## [Problem to work on]
The required output is the complete data, repeated without alteration.

Supplied material section start

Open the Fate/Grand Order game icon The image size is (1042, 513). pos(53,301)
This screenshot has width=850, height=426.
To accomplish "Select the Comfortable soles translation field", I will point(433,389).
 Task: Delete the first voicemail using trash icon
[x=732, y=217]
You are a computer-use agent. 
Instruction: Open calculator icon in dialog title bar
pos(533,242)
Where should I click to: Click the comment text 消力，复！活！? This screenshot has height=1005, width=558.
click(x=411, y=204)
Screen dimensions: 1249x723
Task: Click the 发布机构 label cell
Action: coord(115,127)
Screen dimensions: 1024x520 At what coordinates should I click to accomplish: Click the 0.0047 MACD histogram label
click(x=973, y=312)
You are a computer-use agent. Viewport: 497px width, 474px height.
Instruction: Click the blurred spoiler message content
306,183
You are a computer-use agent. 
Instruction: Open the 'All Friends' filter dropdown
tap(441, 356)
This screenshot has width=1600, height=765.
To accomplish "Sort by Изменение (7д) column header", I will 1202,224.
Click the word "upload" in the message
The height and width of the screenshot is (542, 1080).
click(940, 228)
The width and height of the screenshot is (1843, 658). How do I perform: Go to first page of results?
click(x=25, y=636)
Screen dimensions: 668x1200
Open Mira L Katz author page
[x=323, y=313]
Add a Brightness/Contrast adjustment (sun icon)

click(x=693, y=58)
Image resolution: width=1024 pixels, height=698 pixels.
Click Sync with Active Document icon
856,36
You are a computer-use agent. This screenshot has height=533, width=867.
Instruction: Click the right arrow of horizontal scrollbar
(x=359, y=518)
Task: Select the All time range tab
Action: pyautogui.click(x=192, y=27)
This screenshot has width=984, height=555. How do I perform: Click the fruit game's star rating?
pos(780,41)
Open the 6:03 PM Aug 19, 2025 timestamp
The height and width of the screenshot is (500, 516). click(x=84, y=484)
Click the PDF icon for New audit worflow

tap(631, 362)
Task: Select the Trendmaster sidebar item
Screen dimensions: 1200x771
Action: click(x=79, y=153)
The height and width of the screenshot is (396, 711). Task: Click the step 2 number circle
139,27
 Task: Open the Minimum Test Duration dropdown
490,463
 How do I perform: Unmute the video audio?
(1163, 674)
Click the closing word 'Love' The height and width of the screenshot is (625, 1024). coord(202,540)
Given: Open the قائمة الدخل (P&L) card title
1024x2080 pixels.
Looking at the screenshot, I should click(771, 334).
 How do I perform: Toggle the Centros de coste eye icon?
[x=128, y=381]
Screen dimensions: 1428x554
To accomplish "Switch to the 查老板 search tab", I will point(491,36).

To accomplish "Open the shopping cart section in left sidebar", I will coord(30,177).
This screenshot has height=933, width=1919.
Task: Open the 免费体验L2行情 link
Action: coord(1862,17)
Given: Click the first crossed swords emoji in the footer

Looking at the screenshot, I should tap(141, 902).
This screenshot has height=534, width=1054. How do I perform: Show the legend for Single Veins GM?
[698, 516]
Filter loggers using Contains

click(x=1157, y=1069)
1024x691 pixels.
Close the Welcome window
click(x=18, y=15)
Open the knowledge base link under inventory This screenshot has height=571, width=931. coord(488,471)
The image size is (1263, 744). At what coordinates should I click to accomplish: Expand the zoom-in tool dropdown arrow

Supplied material section end

## [Solution]
Open the Fate/Grand Order game icon The image size is (1042, 513). pos(53,301)
This screenshot has width=850, height=426.
To accomplish "Select the Comfortable soles translation field", I will point(433,389).
 Task: Delete the first voicemail using trash icon
[x=732, y=217]
You are a computer-use agent. 
Instruction: Open calculator icon in dialog title bar
pos(533,242)
Where should I click to: Click the comment text 消力，复！活！? This screenshot has height=1005, width=558.
click(x=411, y=204)
Screen dimensions: 1249x723
Task: Click the 发布机构 label cell
Action: coord(115,127)
Screen dimensions: 1024x520 At what coordinates should I click to accomplish: Click the 0.0047 MACD histogram label
click(x=973, y=312)
You are a computer-use agent. Viewport: 497px width, 474px height.
Instruction: Click the blurred spoiler message content
306,183
You are a computer-use agent. 
Instruction: Open the 'All Friends' filter dropdown
tap(441, 356)
This screenshot has width=1600, height=765.
To accomplish "Sort by Изменение (7д) column header", I will 1202,224.
Click the word "upload" in the message
The height and width of the screenshot is (542, 1080).
click(940, 228)
The width and height of the screenshot is (1843, 658). How do I perform: Go to first page of results?
click(x=25, y=636)
Screen dimensions: 668x1200
Open Mira L Katz author page
[x=323, y=313]
Add a Brightness/Contrast adjustment (sun icon)

click(x=693, y=58)
Image resolution: width=1024 pixels, height=698 pixels.
Click Sync with Active Document icon
856,36
You are a computer-use agent. This screenshot has height=533, width=867.
Instruction: Click the right arrow of horizontal scrollbar
(x=359, y=518)
Task: Select the All time range tab
Action: pyautogui.click(x=192, y=27)
This screenshot has width=984, height=555. How do I perform: Click the fruit game's star rating?
pos(780,41)
Open the 6:03 PM Aug 19, 2025 timestamp
The height and width of the screenshot is (500, 516). click(x=84, y=484)
Click the PDF icon for New audit worflow

tap(631, 362)
Task: Select the Trendmaster sidebar item
Screen dimensions: 1200x771
Action: click(x=79, y=153)
The height and width of the screenshot is (396, 711). Task: Click the step 2 number circle
139,27
 Task: Open the Minimum Test Duration dropdown
490,463
 How do I perform: Unmute the video audio?
(1163, 674)
Click the closing word 'Love' The height and width of the screenshot is (625, 1024). coord(202,540)
Given: Open the قائمة الدخل (P&L) card title
1024x2080 pixels.
Looking at the screenshot, I should click(771, 334).
 How do I perform: Toggle the Centros de coste eye icon?
[x=128, y=381]
Screen dimensions: 1428x554
To accomplish "Switch to the 查老板 search tab", I will point(491,36).

To accomplish "Open the shopping cart section in left sidebar", I will coord(30,177).
This screenshot has height=933, width=1919.
Task: Open the 免费体验L2行情 link
Action: coord(1862,17)
Given: Click the first crossed swords emoji in the footer

Looking at the screenshot, I should tap(141, 902).
This screenshot has height=534, width=1054. How do I perform: Show the legend for Single Veins GM?
[698, 516]
Filter loggers using Contains

click(x=1157, y=1069)
1024x691 pixels.
Close the Welcome window
click(x=18, y=15)
Open the knowledge base link under inventory This screenshot has height=571, width=931. coord(488,471)
The image size is (1263, 744). At what coordinates should I click to accomplish: Expand the zoom-in tool dropdown arrow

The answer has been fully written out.